Let them eat property tax rebates

Sens. Larry Hicks (R-Baggs) and Dave Kinskey (R-Sheridan) led the push to kill HB-127. It died by a vote of 10 – 16.

Kinskey argued that people who would benefit from HB-127 are already eligible for relief in the form of property tax rebates.

Sen. Dave Kinskey

“Why is this not an adequate remedy?” Kinskey said. “What’s wrong with the status quo that we must revive a previously dormant program?”

But Kinskey failed to acknowledge that thousands of people who would benefit from HB-127 do not own their homes. So, they obtain zero relief from property tax rebates.

Kinskey described the program as though it was something the Legislature got rid of without a thought in 2016—instead of a cut many lawmakers were reluctant to make, but did so in the face of a nearly billion-dollar budget deficit.

Sen. Wyatt Agar (R-Thermopolis) agreed with Kinskey’s assessment. He said he talked to one of the legislators who voted to defund the program three years ago and asked him, “‘How many phone calls did you actually get when you cut the program?’ He said ‘Two phone calls,’” Agar recalled.

Of course, poor elderly and disabled people don’t tend to have lobbyists to work on their behalf and stir up dissent. And by the time many of the recipients found out that a program they depended on had ended, the lawmakers who gave them the shaft were already back at their daily lives.

Reverse mortgages?

Hicks continued with Kinskey’s bogus argument that poor elderly and disabled people could simply leverage their homes in order to receive relief. He said they could simply get reverse mortgages on their houses, so they would actually be making money instead of draining the state’s coffers.

Sen. Larry Hicks

Hicks called the amount in the budget bill for the tax refund program—again, 15 percent of its previous level—“a big chunk of money” over two years.  He failed to mention that the 2019 budget would only restore funding for one year, and there’s no guarantee that the Senate will continue to approve any funds for it in the future.
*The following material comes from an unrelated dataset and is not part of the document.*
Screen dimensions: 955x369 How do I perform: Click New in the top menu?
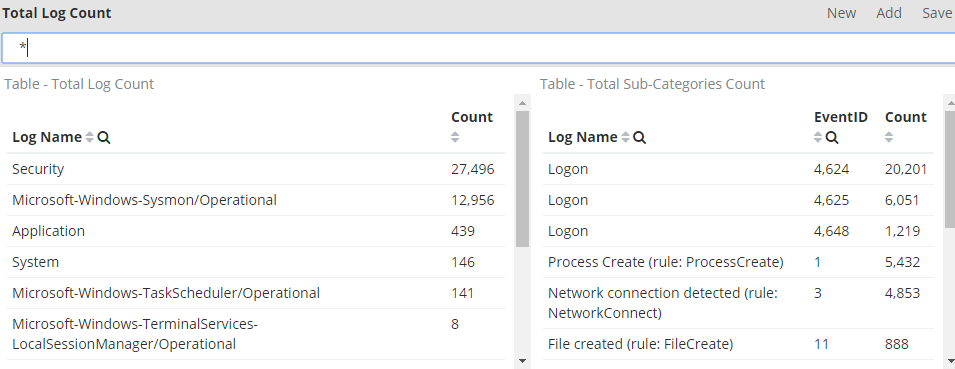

Sen. Cale Case (R-Lander) said he has a problem with any tax refund program where a person gets more money back than they paid in taxes.
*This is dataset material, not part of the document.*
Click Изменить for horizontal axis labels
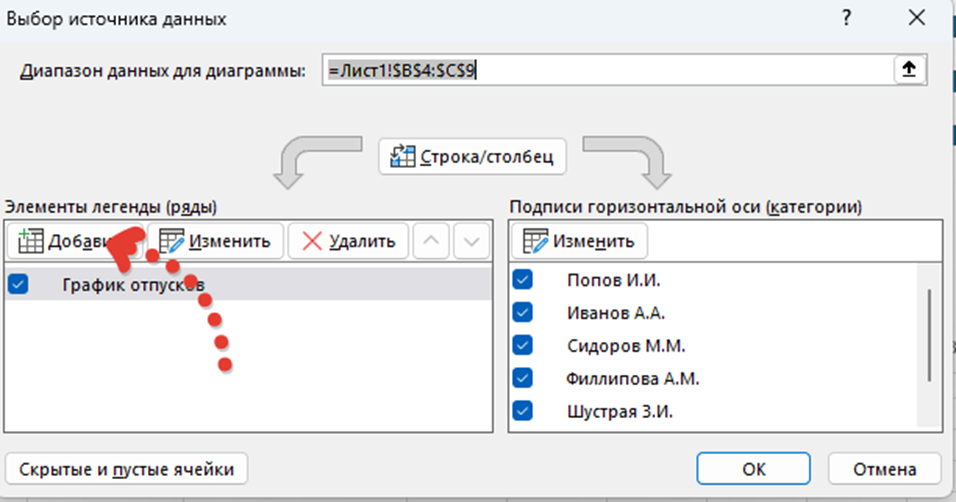Image resolution: width=956 pixels, height=502 pixels. (x=579, y=241)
Ellis said Case’s statement is not true, because the majority of recipients pay more in all state taxes than they receive.

According to the Institute on Taxation and Economic Policy, people in Wyoming with an income of $15,600 a year—who would qualify under the rebate program for a return of up to $800—pay an average of 6.7 percent of their income on sales tax. That’s roughly $1,045 per year.

Business as usual

In her final plea to her colleagues, Ellis urged them to pass HB-127 in order to allocate $2.3 million to the tax rebate program for elderly and disabled poor people.

“Our revenues are rebounding … It’s time to put some money into a very important program.”

She called the $625,000 for the program in the budget bill “woefully inadequate.”

“Our revenues are rebounding somewhat, and I think it’s time to put some money into a very important program,” Ellis said. “I know there are people who need help and I think this is the right thing to do.”

But smoke-and-mirrors claims that the program didn’t really matter to anyone, and that indigent people could just leverage their homes for more money won the day.

Unfortunately, in a Wyoming Senate that routinely ignores the needs of poor folks, that’s business as usual.

Tens of thousands of people depended on the rebates prior to the Legislature’s ending the program in 2016. An effort to bring it back fizzled. Less than 15 percent of its funding will be restored.